[Problem details]:
From the entries below, pick out every line that contains the string "Open" and copy each one. Only matches with the same capitalization count.

━━━ Input data

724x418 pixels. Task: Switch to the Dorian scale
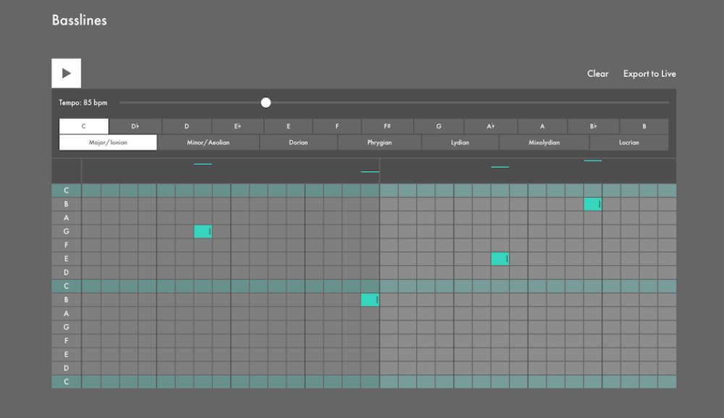point(298,142)
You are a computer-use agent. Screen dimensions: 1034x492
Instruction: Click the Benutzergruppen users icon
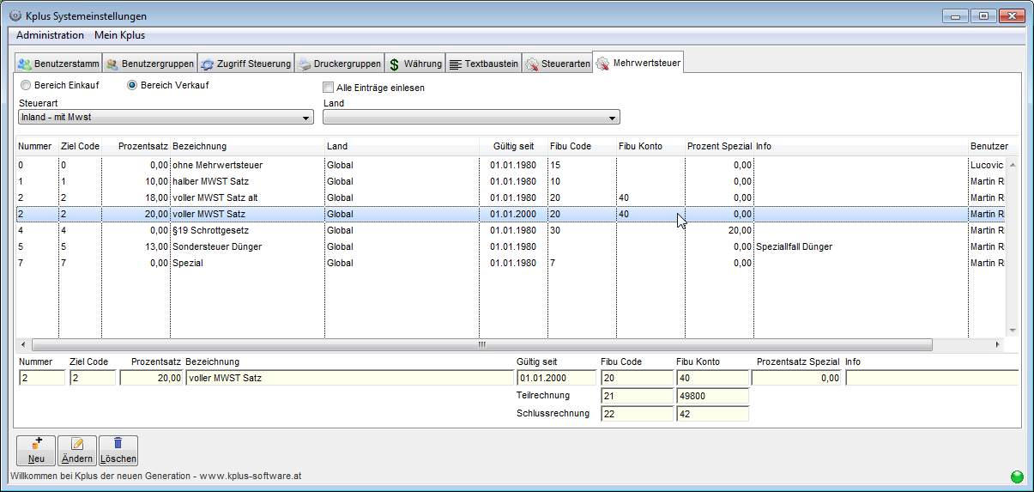[112, 64]
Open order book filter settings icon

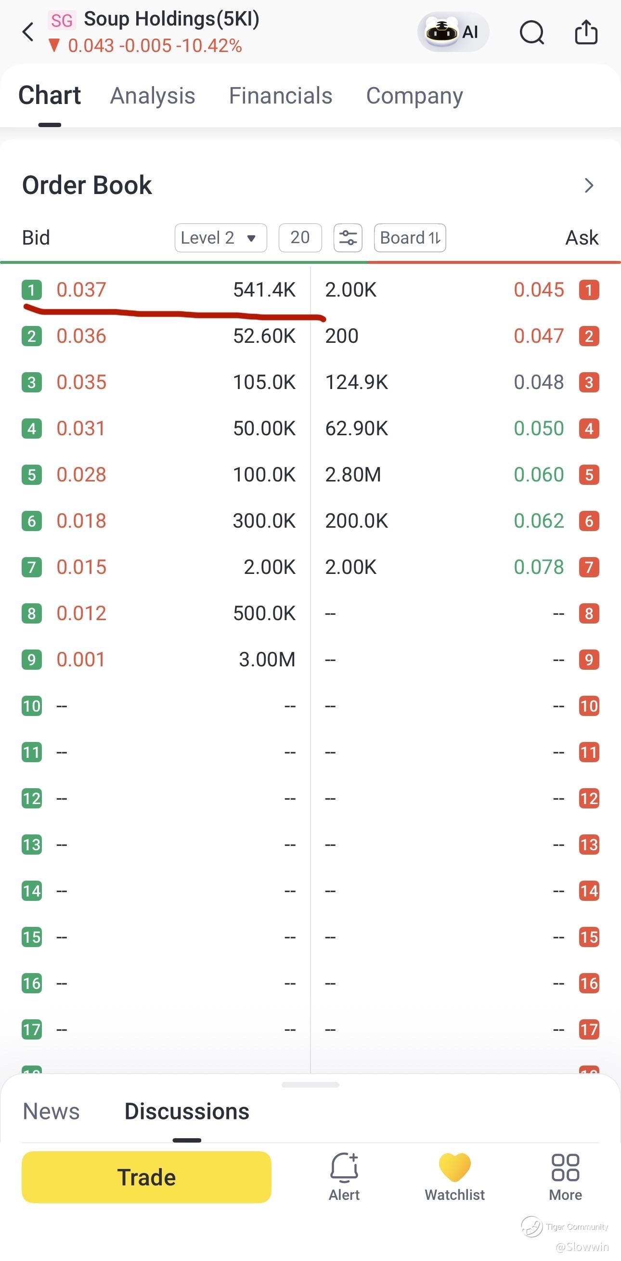348,238
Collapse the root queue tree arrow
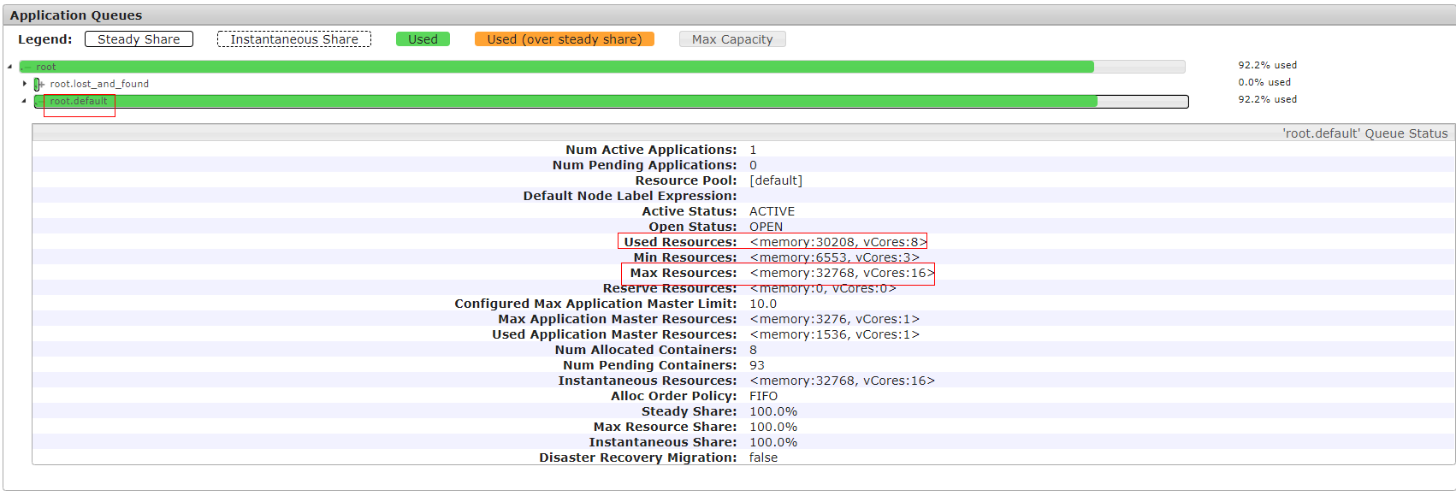 9,67
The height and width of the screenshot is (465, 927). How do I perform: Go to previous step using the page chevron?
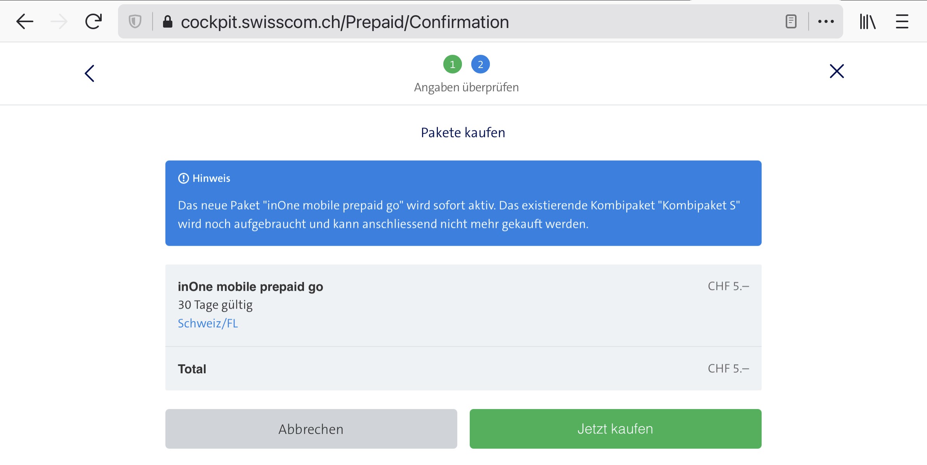click(90, 73)
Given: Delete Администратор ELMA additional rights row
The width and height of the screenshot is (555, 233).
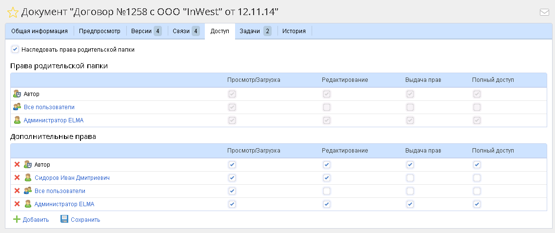Looking at the screenshot, I should [x=17, y=204].
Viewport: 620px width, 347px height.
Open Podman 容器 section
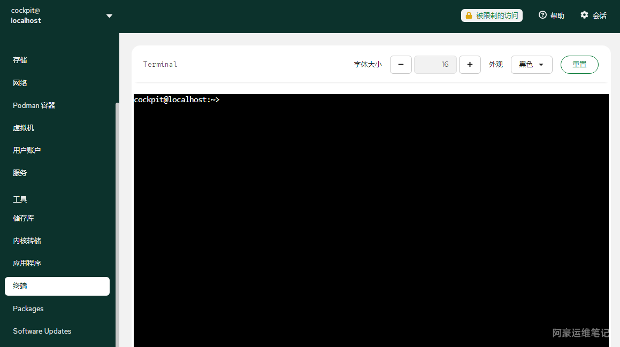[x=34, y=105]
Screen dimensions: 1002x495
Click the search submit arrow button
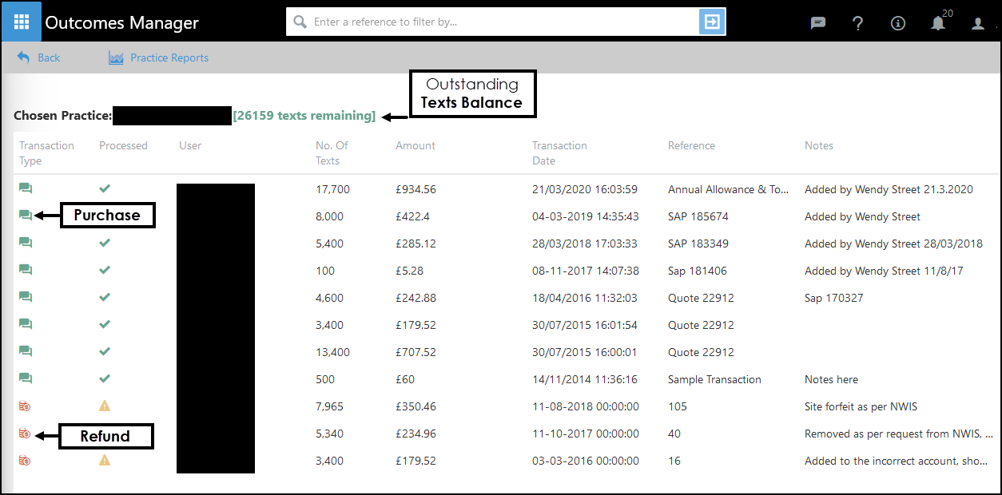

━━━━━━

[Reply]:
Open order book filter settings icon
Open Podman 容器 section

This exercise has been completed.